Il n’a jamais pu parvenir à se concentrer, à se plonger avec plaisir et attention dans le travail pour créer quelque chose de complet. C’était le plus grand des dilapidateurs, il n’a pas seulement dilapidé son argent mais aussi son talent, voire lui-même. En cela, il ressemblait à son contemporain et aîné, l’écrivain Sándor Bródy qui l’aimait et l’estimait beaucoup. Il devait écrire énormément, il n’avait pas la possibilité d’économiser. Il fut probablement l’écrivain le plus prolifique de sa génération. Seule une partie de son œuvre est parue sous forme de livres, le reste s’est égaré dans les pages des journaux. C’était un bohème à sa manière, l’homme de la nuit et du verre de vin. Mais rien de ceci n’était la cause de sa dissipation. Celle-ci faisait partie de sa personnalité, de sa vie spirituelle, de sa structure psychique. Loin d’être une conséquence de sa bohême, elle en était la cause : il était fondamentalement ainsi, aussi était-il bohème et parce qu’il était bohème, il devait travailler beaucoup. Dans le monde artistique, il est fréquent que les personnes considérées comme nonchalantes et extravagantes travaillent beaucoup plus que leurs pairs plus disciplinés.
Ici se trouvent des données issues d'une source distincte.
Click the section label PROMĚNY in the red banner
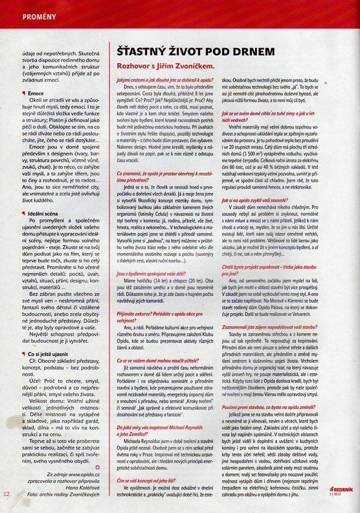39,17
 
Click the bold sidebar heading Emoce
36,93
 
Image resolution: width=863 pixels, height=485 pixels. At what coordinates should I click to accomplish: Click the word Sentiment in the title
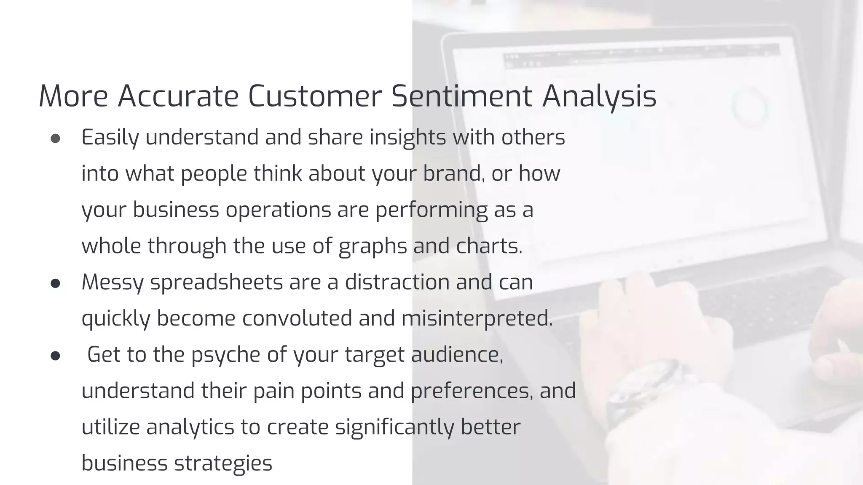[x=461, y=96]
Mais doit-on le regretter dans le cas de Krúdy ? Je suis convaincu que, plus discipliné, il aurait privé son œuvre d’une grande partie de sa beauté naturelle.

Nyugat, 1933. 10-11. /16 mai – 1er juin / I. p. 629-631
Traduction : Gábor Orbán et Anne Veevaert

Récentes traductions des romans de Krúdy en français :

L’affaire Eszter Solymosi, Albin Michel, 2013 (Traduction : Catherine Fay)
Le coq de madame Cléophas, Circé (sortie prévue pour le 31 août 2013)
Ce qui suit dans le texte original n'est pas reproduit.